Announcing intalg integer and number theory algorithms in pure Python 2 x

Announcing intalg integer and number theory algorithms in pure Python 2 x


This is the initial release announcement for pybasealgo (fast implementation of basic algorithms in pure Python 2.x, minimum version:) and the first set of algorithms, intalg (integer and number theory algorithms). The algorithm implementations can be used in Project Euler and programming contest problem solving. These are free software under the GPL. Click on the links above to download the source.

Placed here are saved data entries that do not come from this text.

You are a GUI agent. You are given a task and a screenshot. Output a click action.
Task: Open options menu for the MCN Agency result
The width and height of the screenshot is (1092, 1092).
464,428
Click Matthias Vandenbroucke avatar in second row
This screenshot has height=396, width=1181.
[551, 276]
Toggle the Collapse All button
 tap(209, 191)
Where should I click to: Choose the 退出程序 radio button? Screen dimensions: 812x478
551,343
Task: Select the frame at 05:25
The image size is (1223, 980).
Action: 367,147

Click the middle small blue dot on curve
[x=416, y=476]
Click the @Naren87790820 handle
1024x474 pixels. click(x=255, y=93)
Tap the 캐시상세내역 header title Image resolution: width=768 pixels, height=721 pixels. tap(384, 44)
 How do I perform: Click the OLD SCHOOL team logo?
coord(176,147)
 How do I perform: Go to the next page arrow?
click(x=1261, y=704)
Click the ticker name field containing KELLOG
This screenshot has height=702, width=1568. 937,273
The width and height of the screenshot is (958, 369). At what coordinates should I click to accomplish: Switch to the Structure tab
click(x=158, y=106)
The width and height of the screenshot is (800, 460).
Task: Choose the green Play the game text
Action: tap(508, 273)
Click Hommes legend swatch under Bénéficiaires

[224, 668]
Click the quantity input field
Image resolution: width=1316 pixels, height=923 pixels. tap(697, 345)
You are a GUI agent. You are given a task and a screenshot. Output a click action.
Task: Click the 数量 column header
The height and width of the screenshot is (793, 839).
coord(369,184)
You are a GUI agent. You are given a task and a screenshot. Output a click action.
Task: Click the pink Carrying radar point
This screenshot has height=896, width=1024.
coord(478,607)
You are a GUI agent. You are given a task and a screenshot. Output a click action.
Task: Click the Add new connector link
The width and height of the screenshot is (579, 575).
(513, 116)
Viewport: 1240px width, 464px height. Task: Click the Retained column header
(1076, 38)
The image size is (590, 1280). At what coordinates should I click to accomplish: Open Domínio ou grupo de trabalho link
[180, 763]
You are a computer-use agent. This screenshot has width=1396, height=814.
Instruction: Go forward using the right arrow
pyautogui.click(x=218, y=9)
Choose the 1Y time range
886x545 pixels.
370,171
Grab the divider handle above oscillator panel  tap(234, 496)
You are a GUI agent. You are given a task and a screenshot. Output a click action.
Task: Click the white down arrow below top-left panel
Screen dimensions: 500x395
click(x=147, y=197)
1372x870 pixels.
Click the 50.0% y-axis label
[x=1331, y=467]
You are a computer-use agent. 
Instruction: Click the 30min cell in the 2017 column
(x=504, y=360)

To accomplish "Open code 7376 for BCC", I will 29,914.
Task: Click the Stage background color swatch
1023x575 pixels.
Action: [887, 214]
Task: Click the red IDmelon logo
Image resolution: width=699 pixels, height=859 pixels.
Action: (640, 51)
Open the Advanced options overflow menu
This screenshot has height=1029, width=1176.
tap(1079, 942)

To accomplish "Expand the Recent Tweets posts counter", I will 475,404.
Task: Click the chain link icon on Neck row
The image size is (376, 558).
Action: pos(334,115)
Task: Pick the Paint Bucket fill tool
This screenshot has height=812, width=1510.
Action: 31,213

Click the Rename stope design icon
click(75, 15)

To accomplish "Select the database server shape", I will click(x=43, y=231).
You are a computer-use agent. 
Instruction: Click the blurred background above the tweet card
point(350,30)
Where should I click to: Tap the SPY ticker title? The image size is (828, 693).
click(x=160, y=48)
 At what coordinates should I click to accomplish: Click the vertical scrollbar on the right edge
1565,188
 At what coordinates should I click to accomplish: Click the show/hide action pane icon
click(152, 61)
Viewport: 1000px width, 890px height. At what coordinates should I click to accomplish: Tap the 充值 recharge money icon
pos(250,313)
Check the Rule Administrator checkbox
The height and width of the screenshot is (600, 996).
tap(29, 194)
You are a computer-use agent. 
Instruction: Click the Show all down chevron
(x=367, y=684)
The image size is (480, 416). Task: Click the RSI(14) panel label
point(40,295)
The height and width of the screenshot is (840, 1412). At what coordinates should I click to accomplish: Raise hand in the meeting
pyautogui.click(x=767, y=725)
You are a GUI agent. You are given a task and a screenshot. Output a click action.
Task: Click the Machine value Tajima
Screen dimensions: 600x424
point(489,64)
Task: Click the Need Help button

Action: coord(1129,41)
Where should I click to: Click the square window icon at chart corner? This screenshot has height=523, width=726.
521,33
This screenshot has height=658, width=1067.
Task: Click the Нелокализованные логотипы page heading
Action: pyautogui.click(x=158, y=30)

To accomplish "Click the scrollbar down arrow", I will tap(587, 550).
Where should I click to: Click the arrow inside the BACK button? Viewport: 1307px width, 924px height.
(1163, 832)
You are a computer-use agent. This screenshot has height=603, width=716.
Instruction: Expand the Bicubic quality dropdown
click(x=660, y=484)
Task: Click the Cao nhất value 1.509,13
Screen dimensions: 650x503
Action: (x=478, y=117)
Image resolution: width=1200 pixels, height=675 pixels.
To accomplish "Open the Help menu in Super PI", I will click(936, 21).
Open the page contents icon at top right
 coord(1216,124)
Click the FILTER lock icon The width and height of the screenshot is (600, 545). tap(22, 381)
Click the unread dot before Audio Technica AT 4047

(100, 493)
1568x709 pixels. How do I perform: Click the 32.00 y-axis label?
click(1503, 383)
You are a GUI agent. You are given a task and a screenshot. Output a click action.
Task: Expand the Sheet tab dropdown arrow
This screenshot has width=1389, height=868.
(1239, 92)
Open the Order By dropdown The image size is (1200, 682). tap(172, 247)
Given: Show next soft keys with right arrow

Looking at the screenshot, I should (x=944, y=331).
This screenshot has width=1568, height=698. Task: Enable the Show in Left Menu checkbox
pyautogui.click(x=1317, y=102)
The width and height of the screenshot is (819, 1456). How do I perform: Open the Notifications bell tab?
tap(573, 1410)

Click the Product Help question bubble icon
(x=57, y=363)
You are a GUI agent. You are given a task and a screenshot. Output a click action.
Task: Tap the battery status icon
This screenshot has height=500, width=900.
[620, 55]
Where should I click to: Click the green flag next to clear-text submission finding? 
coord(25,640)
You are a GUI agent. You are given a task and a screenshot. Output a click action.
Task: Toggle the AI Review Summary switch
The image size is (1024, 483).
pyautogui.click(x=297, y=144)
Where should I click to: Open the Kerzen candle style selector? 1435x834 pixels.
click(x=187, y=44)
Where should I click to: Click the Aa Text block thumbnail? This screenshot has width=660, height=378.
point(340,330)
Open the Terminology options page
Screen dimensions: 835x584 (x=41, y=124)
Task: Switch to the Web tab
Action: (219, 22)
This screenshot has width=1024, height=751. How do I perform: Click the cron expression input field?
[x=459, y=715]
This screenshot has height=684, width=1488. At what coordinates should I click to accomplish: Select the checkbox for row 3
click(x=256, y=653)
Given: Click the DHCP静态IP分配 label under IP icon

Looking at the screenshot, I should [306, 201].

intalg contains the following algorithms:

  • integer bit count (bit_count)
  • square root rounding down (sqrt_floor)
  • kth root rounding down (root_floor)
  • bounded prime list builder using the sieve of Eratosthenes (primes_upto, first_primes_moremem, first_primes)
  • bounded prime generator using the sieve of Eratosthenes (yield_primes_upto, yield_first_primes)
  • unbounded prime generator using the sieve of Eratosthenes (yield_primes, yield_composites)
  • high precision upper bound for natural and base 2 logarithms (log2_256_more, log_more)
  • greatest common divisor using Euclidean algorithm (gcd)
  • primality test using the Rabin-Miller test with fast parameters (is_prime)
  • finding the next prime (next_prime)
  • computation of binary coefficients (choose)
  • integer factorization to prime divisors (factorize, yield_slow_factorize, finder_slow_factorize)
  • computation of the number of divisors (divisor_count)
  • computation of the sum of divisors (divisor_sum)
  • random number generation using the Mersenne twister MT19937, without using floating point numbers (MiniIntRandom)
  • Pollards Rho algorithm aiding integer factorization (pollard)
  • Brents algorithm aiding integer factorization (pollard)
  • simplification of fractions (simplify_nonneg)
  • RLE: run-length encoding (rle)
  • conversion of fraction of very large integers to float (fraction_to_float)

Design principles:

  • Pure Python: Provides full functionality using only built-in Python modules.
  • Fast: Fast implementations of fast algorithms, e.g. Newton iteration for square root and kth root, sieve of Eratosthenes for prime number generation, Brents algorithm for integer factorization. Typically faster than most of the sample code and other libraries found online. (If you find something faster, please let me know by posting a comment.) Not as fast as C code (e.g. pygmp).
  • Correct: Many Python code examples (e.g. Brents algorithm) found on the net are buggy (especially in corner cases) or are too slow. pybasealgo strives to be correct. Production use (i.e. I use this library for solving Project Euler problems) and unit tests help this.
  • Simple: Maintains a balance between speed and implementation simplicity. It implements sophisticated and fast algorithms in a simple way, but it doesnt contain the fastest possible algorithm if its very complex (e.g. for integer factorization, pyecm is 1472 lines long, our intalg contains Brents algorithm, which is slower but much simpler).
  • No-float: Doesnt use floating point numbers, not even for temporary computations (e.g. math.log(...)). This is to avoid rounding errors, which make the correctness of an algorithm hard to prove and they make some computations nondeterministic on some architectures and systems. And also to support arbitrarily large numbers: floats have a maximum (e.g. all IEEE 754 64-bit are less than 2e308), so they cannot be used in calculations with very large numbers. Python uses temporary floating point numbers for random integer generation, so pybasealgo provides an integer-only replacement.
  • Arbitrarily large integers: All algorithms work with small integers (of type int) and arbitrarily large integers (of type long). There is no automatic truncation of the results.
  • Deterministic: Every function returns the same value for the same input, and it runs at the same speed. (Except if some return values are cached in memory, then subsequent calls in the same process will be faster.) This makes debugging and benchmarking a lot easier. Determinism is very important in a programming contest situation: if your program succeeds for you, you dont want it to fail or time out when the judges rerun it. Even those algorithms which use random numbers (e.g. Pollards Rho algorithm and Brents algorithm for integer factorization) are deterministic by default, because they use pseudorandom numbers with a seed which depends only on the input.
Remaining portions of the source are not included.